Türkiye ve ABD desteği ile YPG’nin İŞİD’e karşı zafer kazanması, hem Türkiye’deki Kürt halkı nezdinde hem de uluslararası kamuoyunda PYD’nin itibar kazanmasına neden olmuştur. PYD güçlerinin Suriye’de üç kantonla Rojava bölgesini yönetmeye başlaması ve Akdeniz’e doğru genişlemeyi hedef alması, Türkiye’de hem Kürt halkı üzerinde hem de Kürt olmayan halk üzerinde, birbirine zıt iki farklı etki meydana getirmiş, bu da, AKP’nin aleyhine bir gelişmeye neden olmuştur.
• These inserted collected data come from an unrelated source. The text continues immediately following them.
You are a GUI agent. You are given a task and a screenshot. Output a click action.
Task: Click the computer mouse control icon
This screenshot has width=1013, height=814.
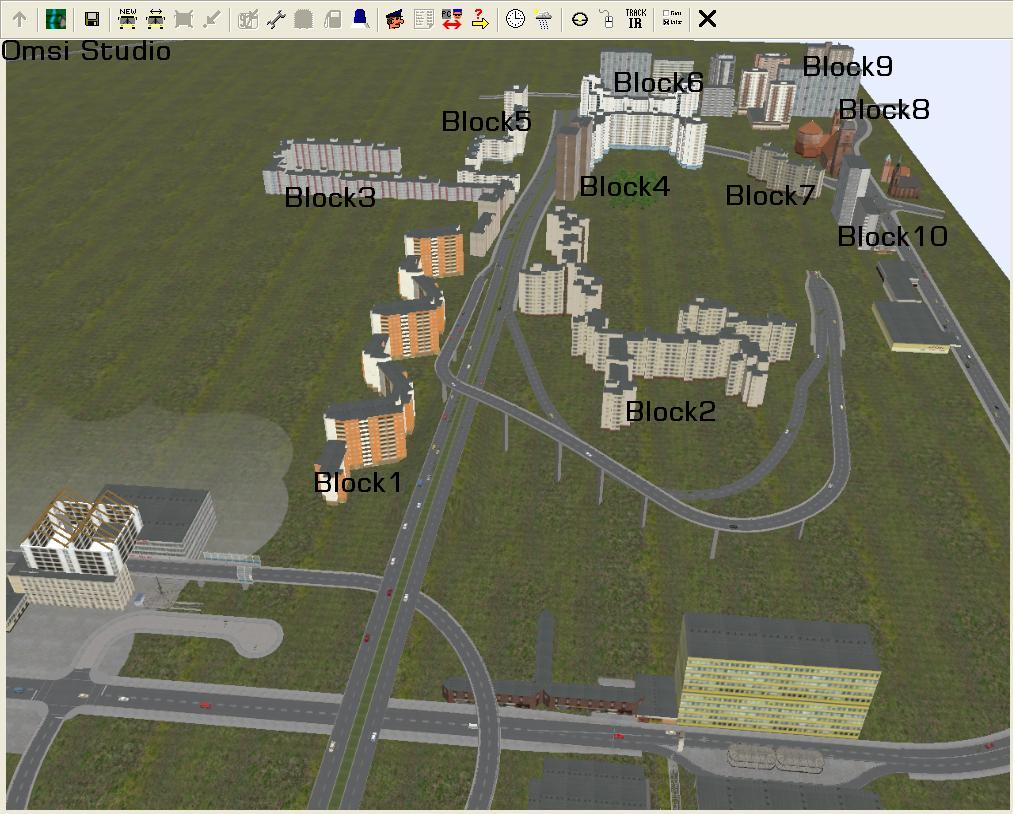pos(606,19)
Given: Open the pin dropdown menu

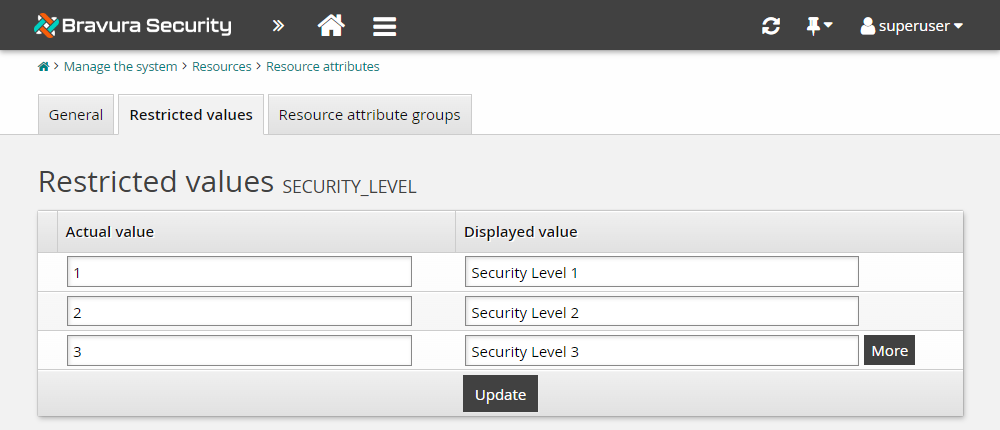Looking at the screenshot, I should (819, 27).
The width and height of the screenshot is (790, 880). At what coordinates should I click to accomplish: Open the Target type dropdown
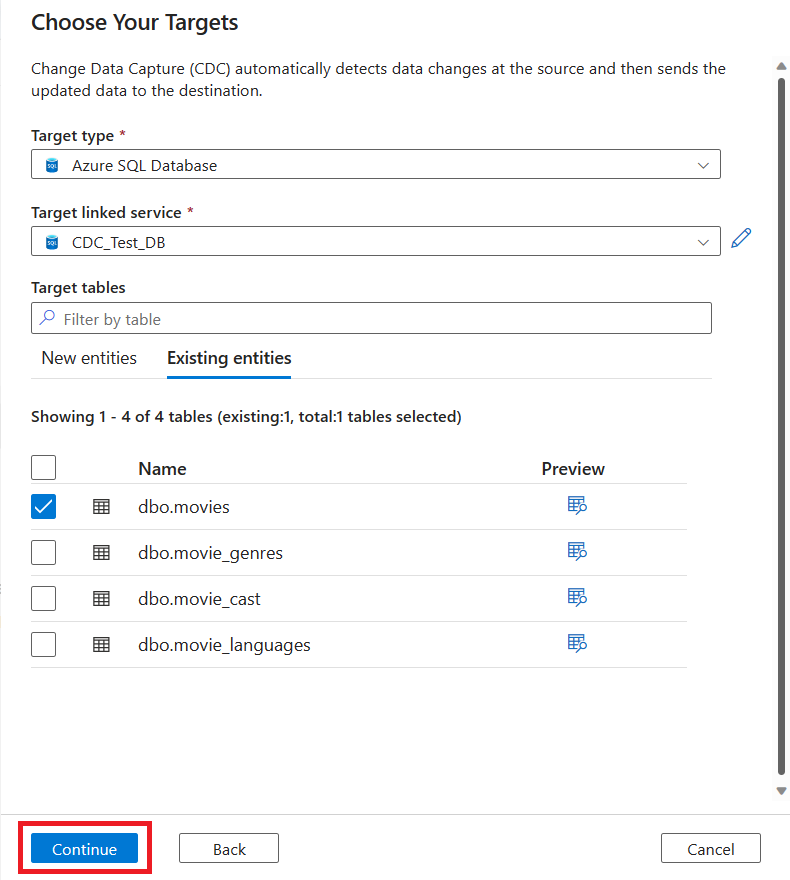pos(703,164)
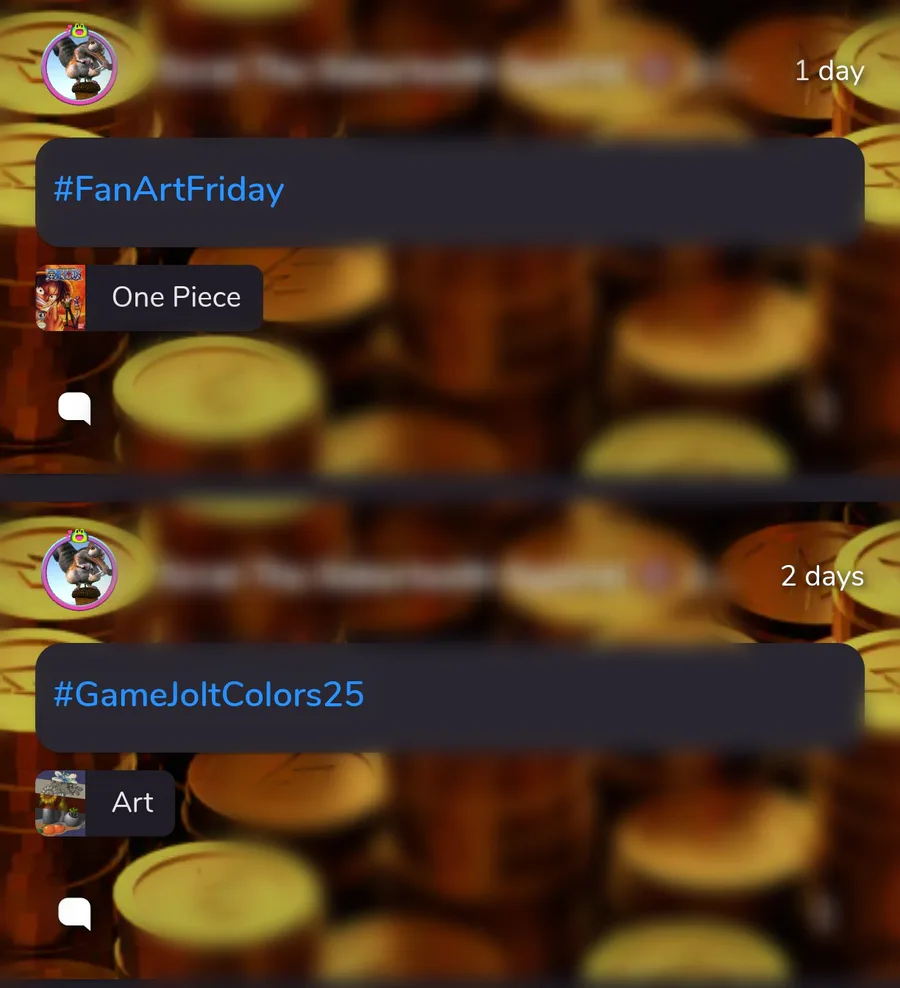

AKP’nin Milletvekili Aday Listesi

AKP’nin Milletvekili adaylarından, genel olarak, Türkiye’nin her tarafında, özel olarak da Güneydoğu’da çok şikâyet edilmiştir. Doğu ve Güneydoğu’da oluşturulan listelerde, Arap - Kürt, aşiret yapıları ve ilçe yapıları dengesi gereğince göz önüne alınmamış ve genel olarak bölgeye ithal adaylar gönderilmiştir. “Şafi olan Zazaların” etkin olduğu illerde “başı açık kadın” aday gösterilmesi,  Batıda Kürt halkının çok yoğun yaşadığı bazı illerde de Kürt kökenli aday gösterilmemiş olması, AKP’nin yaptığı ciddi hatalardandır. Seçimler noktasında bu kadar tecrübeli bir kadronun, bunları nasıl göremediği ve bu hataları niçin yaptığı ya da yapmak zorunda bırakıldığı anlaşılamamaktadır.

Buna karşılık, HDP, toplumun farklı kesimlerine hitap eden Altan Tan, Celal Doğan, Dengir Mir Mehmet Fırat, Hüda Kaya, Garo Paylan, Turgut Öker, Ali Kenanoğlu gibi, farklı kimlikli adaylarla yöre halkının karşısına çıkmıştır.

Genç Kürt Kuşağının Etkisi

Güneydoğu Bölgesinde AKP’nin oy kaybına uğramasının bir başka nedeni, 1990 sonrası doğan genç kuşağın, yeni kuşak, Kürt aile yapısı üzerinde etkili olması ve daha kavmiyetçi olmasıdır. Bu bölgede eskiden, geleneksel olarak, Ağa, Şeyh, Aşiret Lideri ve Baba’nın sözü geçerdi; kime oy verileceğine bunlar, karar verirdi. Yeni nesil, buna karşı çıkarak eski kuşağın etkisini kırmış ve ailenin oylarının HDP’ye yönelmesinde ciddi etkileri olmuştur.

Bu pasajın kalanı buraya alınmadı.